Köyde yaşayan bir cimri vardır köye her öşürcü geldiğinde öşürcüler "neyin var diye sorarlar?", “bir şeyim yok” der ve ona güzel bir dayak atarlar. Bu çok kez tekrar ettiği için cimri köylünün hanımı durumdan rahatsız olur.
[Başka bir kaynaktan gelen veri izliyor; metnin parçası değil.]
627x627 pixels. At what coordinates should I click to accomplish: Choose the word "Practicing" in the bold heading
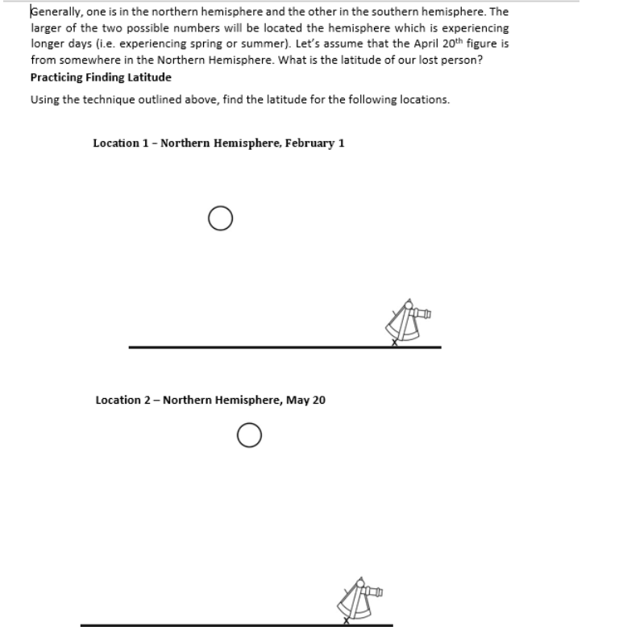56,77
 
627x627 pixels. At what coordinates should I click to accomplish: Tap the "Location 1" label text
121,143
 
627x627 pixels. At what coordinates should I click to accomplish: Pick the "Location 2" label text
123,400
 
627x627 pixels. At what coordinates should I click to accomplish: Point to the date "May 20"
306,400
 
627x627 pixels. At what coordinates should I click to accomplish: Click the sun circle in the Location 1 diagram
220,218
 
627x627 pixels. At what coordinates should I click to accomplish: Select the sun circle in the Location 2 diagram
249,435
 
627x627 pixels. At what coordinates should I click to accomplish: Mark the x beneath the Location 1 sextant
394,343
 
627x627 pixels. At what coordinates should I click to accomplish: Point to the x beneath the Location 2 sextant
347,621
Yine köye öşürcülerin geleceğini öğrenen cimrinin eşi kocasına “bey her defasında köy meydanında dayak yiyip geliyorsun, bizden daha fakir olanlar bile bir şeyler veriyor dayak yemiyor sende al şu altını ver de bu kez dayak yemeden gel” der ve eşi "tamam" diyerek altını alır gider.
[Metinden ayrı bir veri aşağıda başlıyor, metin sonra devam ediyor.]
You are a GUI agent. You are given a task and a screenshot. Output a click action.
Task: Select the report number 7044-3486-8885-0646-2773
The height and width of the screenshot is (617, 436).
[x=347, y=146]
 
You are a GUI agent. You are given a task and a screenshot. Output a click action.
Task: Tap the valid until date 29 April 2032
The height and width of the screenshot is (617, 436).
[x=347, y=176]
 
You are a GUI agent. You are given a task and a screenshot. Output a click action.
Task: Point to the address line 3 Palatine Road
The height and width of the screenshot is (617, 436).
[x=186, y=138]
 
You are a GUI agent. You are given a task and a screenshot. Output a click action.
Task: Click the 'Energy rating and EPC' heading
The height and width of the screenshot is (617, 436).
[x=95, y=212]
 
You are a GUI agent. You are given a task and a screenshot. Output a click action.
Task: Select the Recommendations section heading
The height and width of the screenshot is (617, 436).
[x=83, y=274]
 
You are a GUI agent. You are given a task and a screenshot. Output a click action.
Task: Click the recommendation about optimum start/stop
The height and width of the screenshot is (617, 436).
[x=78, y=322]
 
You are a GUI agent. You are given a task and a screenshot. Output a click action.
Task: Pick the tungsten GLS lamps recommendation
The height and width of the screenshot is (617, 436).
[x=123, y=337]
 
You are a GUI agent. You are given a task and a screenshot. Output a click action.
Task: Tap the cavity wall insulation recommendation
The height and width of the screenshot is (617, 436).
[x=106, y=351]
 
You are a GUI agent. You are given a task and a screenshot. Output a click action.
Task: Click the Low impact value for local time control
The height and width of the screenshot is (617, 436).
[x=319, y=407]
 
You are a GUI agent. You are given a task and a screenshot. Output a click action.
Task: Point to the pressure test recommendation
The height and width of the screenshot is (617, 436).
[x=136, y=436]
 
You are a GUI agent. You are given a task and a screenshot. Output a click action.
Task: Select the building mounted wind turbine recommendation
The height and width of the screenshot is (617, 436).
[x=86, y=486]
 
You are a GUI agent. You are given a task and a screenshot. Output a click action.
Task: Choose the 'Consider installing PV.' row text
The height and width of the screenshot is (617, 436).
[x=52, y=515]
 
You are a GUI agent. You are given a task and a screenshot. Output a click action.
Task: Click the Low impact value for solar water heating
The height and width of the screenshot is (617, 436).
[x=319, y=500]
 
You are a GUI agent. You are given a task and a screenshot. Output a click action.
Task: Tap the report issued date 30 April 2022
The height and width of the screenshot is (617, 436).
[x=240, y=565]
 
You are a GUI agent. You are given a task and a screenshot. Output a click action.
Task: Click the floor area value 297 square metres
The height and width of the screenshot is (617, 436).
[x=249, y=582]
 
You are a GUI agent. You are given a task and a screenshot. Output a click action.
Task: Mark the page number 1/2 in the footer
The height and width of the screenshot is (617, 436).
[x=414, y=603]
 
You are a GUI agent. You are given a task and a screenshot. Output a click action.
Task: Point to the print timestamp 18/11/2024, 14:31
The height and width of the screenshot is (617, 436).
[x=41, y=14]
Öşürcüler gelir giderler ve evin hanımı bakar ki eşi yine dayak yemiş eve dönüyor ve eşine soruyor “bey ne oldu bu kez az verdin diye mi dövdüler?” Cimri, "yoo ondan değil" deyince peki neden diye soran hanımına “öşürcüler herkese sordu neyin var diye herkes bir şeyler verdi. Sıra bana geldiğinde ben düşündüm taşındım verdiğin altını vermek istemedim bende bir şey yok deyince dayağı yedim” diyor. Eşi kızarak diyor ki "bey altının önemi yok keşke sen dayak yemeden gelseydin bak ele güne rezil oluyoruz" deyince cimri bomba gibi bir cevap verir; "Hanım iyi güzel diyorsun da veriliveriyor mu?"
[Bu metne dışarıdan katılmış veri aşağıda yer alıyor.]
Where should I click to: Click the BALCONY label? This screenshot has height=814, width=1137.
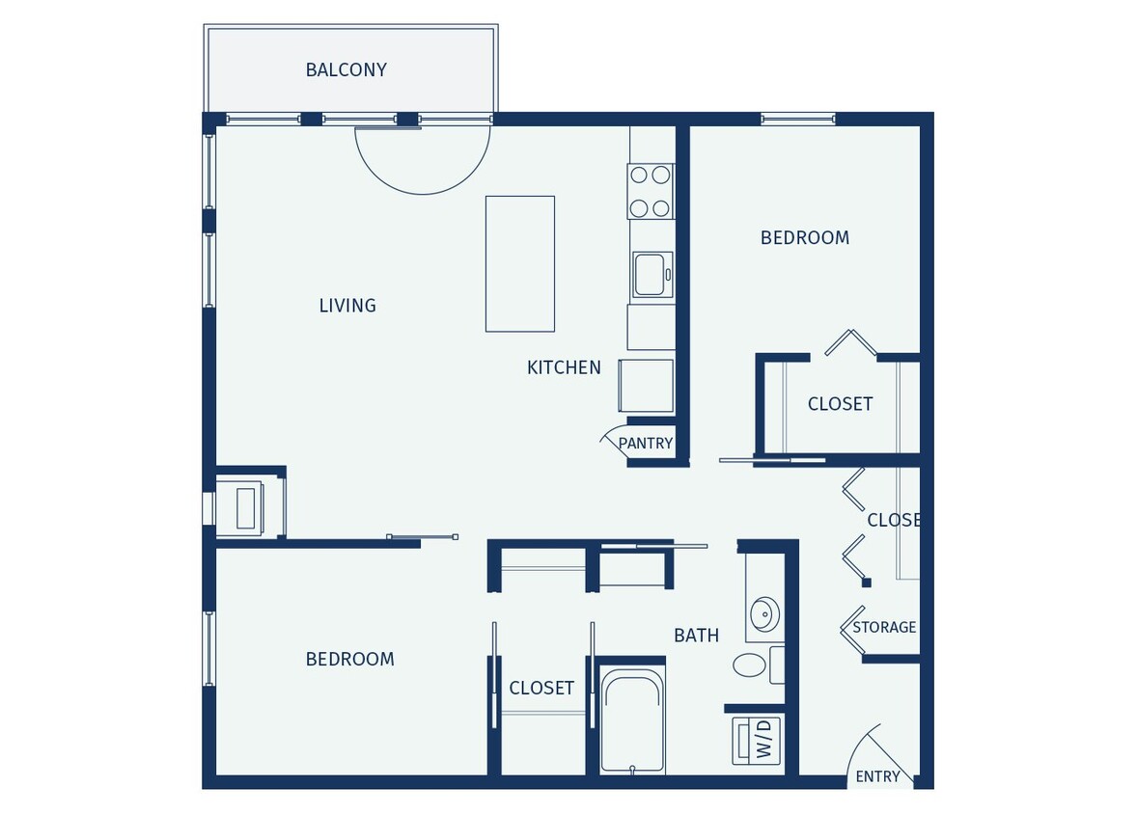[x=346, y=69]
Hikayeden de anlaşılacağı üzere “almak” ve “vermek “ çok zıt ve herkesin dengeli götüremeyeceği yaşam biçimidir. Bunu neden mi anlattım geçen hafta ticaret odamızın güzel bir organizasyonu vardı ve TOBB Başkanı Rifat Hisarıklıoğlu da katıldı. Aydın ekonomisiyle ilgili kısa ve öz değerlendirmeler yaptı. Bir nevi içinde yaşadığımız cenneti anlamamız gerektiğinin altını çizdi. Orada verdiği birkaç örnek vardı. Örneğin Dünyanın en güzel şehrinde yaşadığımızı, marka şehirlerden daha çok paramız olduğunu bizlere vurgulayarak anlattı.
Peki, bizdeki bu paralar nerede? Bu paralarla bazıları başka illere veya başka ülkelere kaynak sağlıyor. Aydınlı kendi paralarını ve imkanlarını kendileri kullanmıyorlar. Kullanmamız için çalışan da olmaz biz kendi öz kaynaklarımızı ne kadar doğru kullanabildik? Halk olarak beklentimiz ve talebimiz nedir? Yarınlara dair plan ve projelerimiz nedir?
Elimizde olan imkan ve güçleri bizler öbür dünyaya götürmeyeceğiz ve bilhassa onların hesabını vereceğiz. Eğer bir fani isek ki öyle olduğumuza inanıyoruz, eğer "komşun açken tok yatma” felsefesine inanan Müslüman isek neden yaşantımız tam tersine? Kimse kusura bakmasın bu ülkede gücü eline geçiren her kim olursa olsun kendini kaybediyor. Ve sonuç; varlık içinde darlık, yaşamın büyük bölümünü mutsuzlukla geçiriyoruz. Oysa elimizdeki imkanlar dahilinde paylaşımcı olsak, üretime, denetime, yeniliğe açık olsak bu şehirde sorunlar en aza inmez mi? İner ama kimsenin vermeye niyeti yok. Paketleyin bakalım paraları sonsuzluğa gittiğinizde o makamlar, paralar, şanlar şöhretler sizi kurtaracak mı? Yoksa doğru kullanmadığınız için yakacak mı? Allah, imkanı ölçüsünde yardım eden Allah rızasını kazananlardan eylesin.